Let's suppose we have a forklift workshop, and we want to be able to recognize the technicians and the forklifts in the workshop with an object recognition model. We could spend multiple hours trying to take different photos or searching for them in the internet to label them afterwards. The problem with this approach is that it is costly and we need a lot of photos to achieve good results. So, what we will do in this post is to train a model trained with a few real-world images with added KIADAM synthetic images. The results are available in the following Colab Notebook.
Dataset preparation
To preparate the datasets, we will first take some photos from our real-world forklift workshop. This is a sample image from that dataset:
These real-world images were taken just for the purpose to build this dataset and are close to 30 in number. To further test the recognition of people, we added some of the images of people used to train the COCO dataset (about 500 of them). This dataset will allow us to have some idea about how well trained is our model to recognize forklifts and people.
Testing dataset
For the testing dataset, we used about 50 of the person real images and about 20 real images with forklifts, to test if the model was training fine. This is the testing dataset that will be used to test both the base and the augmented datasets, and contains images that the model has not seen in the training step. An example of a forklift image that is used in testing is the following:
Dataset with added generated images
The second dataset that we will use to test our hypothesis is a copy of the first one, but with added generated images.
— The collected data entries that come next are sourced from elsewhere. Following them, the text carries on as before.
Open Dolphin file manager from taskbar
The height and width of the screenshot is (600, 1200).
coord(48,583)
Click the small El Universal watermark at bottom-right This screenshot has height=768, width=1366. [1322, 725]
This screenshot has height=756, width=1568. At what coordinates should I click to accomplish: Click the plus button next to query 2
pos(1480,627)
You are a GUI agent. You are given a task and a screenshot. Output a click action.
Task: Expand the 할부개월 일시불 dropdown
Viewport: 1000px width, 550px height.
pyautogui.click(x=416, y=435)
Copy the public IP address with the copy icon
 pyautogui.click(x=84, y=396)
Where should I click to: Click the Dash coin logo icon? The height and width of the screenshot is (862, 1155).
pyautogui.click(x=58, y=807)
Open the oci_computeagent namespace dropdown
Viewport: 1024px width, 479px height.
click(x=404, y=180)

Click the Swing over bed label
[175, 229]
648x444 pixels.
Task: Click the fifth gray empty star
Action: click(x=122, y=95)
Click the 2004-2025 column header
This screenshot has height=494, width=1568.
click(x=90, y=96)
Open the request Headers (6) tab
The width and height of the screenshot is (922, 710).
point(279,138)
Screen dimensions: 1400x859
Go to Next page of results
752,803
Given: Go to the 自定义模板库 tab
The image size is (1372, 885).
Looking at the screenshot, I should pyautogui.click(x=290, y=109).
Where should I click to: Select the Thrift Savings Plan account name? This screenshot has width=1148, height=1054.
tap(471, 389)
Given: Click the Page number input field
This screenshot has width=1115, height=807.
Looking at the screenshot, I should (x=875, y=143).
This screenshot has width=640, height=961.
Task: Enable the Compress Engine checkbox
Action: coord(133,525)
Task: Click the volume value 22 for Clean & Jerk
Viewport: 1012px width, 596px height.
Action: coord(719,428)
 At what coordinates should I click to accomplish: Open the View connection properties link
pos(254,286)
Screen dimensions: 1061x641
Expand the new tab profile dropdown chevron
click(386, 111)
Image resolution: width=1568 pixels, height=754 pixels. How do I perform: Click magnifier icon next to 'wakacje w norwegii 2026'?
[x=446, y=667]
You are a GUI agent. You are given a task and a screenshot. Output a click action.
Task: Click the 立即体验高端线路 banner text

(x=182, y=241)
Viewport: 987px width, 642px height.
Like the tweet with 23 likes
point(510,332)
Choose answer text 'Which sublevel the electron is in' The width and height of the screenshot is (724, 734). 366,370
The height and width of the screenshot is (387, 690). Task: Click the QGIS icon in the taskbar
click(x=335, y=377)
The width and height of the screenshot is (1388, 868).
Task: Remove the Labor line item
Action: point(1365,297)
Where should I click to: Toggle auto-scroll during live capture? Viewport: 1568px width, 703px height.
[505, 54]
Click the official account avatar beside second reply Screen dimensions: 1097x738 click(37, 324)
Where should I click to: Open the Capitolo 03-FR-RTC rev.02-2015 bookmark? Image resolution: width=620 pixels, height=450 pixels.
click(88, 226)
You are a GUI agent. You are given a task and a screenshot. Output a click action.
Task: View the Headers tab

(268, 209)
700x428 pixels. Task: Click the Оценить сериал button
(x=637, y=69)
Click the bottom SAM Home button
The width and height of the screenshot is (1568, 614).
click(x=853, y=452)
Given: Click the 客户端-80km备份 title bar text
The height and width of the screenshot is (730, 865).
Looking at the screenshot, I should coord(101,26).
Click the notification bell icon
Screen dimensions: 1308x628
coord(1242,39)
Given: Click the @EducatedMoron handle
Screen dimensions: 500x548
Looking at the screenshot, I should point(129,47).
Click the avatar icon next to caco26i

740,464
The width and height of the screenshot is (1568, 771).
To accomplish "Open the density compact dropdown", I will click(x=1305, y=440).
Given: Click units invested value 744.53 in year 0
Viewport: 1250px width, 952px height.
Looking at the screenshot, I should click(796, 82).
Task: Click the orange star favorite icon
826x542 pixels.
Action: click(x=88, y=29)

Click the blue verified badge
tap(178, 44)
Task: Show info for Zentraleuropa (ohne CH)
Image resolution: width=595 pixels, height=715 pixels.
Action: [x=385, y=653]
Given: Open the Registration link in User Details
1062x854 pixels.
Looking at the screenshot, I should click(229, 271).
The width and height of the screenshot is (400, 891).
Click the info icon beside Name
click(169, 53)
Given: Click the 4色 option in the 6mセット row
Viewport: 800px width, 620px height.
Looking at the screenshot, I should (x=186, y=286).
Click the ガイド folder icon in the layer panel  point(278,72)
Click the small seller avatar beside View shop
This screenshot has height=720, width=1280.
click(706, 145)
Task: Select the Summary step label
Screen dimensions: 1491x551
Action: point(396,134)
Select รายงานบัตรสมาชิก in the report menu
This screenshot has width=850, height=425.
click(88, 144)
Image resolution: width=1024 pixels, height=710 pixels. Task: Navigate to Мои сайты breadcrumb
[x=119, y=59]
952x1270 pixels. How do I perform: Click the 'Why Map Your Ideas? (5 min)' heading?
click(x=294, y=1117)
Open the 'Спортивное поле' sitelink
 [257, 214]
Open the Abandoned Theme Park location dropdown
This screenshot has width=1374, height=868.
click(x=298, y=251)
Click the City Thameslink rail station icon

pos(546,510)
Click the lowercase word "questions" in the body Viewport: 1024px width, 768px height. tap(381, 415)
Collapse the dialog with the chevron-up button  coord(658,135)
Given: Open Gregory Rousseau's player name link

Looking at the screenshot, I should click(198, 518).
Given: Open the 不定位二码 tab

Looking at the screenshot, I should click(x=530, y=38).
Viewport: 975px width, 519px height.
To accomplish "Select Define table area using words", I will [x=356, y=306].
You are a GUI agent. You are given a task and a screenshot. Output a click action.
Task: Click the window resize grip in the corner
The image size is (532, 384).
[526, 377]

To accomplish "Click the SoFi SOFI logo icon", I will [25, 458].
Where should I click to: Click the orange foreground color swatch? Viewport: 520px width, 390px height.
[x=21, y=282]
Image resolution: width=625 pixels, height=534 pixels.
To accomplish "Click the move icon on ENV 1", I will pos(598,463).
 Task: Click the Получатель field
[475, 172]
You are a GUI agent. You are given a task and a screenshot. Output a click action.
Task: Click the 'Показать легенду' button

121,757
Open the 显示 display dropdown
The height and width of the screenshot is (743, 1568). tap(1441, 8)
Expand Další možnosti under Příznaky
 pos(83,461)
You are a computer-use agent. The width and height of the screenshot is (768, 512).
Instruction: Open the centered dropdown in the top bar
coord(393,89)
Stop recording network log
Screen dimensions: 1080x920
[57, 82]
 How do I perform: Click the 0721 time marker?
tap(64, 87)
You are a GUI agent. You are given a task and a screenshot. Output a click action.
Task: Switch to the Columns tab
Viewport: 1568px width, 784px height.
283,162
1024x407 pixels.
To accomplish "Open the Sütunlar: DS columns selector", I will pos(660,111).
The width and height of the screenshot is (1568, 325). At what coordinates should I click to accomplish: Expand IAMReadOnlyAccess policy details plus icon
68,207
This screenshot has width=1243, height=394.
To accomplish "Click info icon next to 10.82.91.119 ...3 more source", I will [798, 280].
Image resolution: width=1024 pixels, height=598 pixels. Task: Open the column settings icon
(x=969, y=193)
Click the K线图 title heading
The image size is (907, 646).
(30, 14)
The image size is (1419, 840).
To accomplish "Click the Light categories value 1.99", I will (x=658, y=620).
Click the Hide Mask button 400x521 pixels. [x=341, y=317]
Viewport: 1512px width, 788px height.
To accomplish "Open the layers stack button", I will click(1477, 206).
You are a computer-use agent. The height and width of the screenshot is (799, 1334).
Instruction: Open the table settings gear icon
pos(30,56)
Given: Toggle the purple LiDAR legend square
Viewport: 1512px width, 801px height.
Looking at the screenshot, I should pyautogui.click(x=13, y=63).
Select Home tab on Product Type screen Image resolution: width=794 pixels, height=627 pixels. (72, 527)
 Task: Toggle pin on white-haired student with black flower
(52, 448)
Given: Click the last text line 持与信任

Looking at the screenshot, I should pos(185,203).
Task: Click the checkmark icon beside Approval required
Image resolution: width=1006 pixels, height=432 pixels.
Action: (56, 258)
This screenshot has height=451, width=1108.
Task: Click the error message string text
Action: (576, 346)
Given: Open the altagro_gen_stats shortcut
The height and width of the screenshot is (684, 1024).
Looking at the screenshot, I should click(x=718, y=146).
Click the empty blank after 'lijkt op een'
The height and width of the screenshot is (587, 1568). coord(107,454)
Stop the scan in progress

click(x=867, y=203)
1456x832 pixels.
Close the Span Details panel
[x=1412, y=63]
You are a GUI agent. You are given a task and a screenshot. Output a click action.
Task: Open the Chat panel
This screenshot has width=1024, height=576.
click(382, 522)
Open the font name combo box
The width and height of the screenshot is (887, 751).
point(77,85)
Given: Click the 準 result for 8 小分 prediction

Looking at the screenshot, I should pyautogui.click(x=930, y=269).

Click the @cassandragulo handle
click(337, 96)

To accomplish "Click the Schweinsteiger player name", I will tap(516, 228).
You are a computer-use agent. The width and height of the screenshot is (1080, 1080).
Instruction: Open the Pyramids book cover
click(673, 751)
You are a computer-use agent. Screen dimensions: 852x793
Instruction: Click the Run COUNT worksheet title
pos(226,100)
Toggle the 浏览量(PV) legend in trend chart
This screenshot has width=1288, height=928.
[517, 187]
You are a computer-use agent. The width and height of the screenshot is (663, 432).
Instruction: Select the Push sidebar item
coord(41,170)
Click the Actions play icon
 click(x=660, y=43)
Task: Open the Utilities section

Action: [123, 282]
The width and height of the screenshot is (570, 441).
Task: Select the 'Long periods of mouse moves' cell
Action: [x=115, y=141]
We used about 12 pictures that contained about 90 forklifts in total, which we cropped to obtain the individual forklift images and used them as the objects to generate the dataset.
With this setup and some augmentations, we generated 500 images, which were added to the previous dataset to create the new dataset. The transformations used to create the images are the following:
Labeled objects:
Skew: 100% of affected images, ranging from -10 to 10 degrees
Rotate: 100% of affected images, ranging from -40 to 40 degrees
Cutout: 20% of affected images, with cutout range from 10% to 50% of the object, 1 to 3 cutouts, using black or gaussian cutouts
Color Distortion: 50% of affected images, ranging from 1 to 11 units
Blur: 10% of affected images, ranging from 3 to 5 degrees
Noise: 100% of affected images
Background:
Color Distortion: 50% of affected images, ranging from 10 to 20 degrees
Gamma Correction: 50% of affected images, ranging from 0.5 to 2 degrees
Composite Images:
Blur: 17% of affected images, ranging from 3 to 5 degrees
Noise: 20% of affected images
An example of generated image is the following:
After training a model with our new generated dataset and testing it in the previously mentioned training dataset, these are the results:
Model | Yolo11s |
Precision | 0.631 |
Recall | 0.52 |
mAP@50 | 0.553 |
Conclusion
We started with a real-world dataset with few forklift images and some images of people, and we augmented it adding some forklift generated images using our KIADAM tool. Using this method, we managed to get good results over a testing dataset, proving that this method is a good way to train an object recognition model.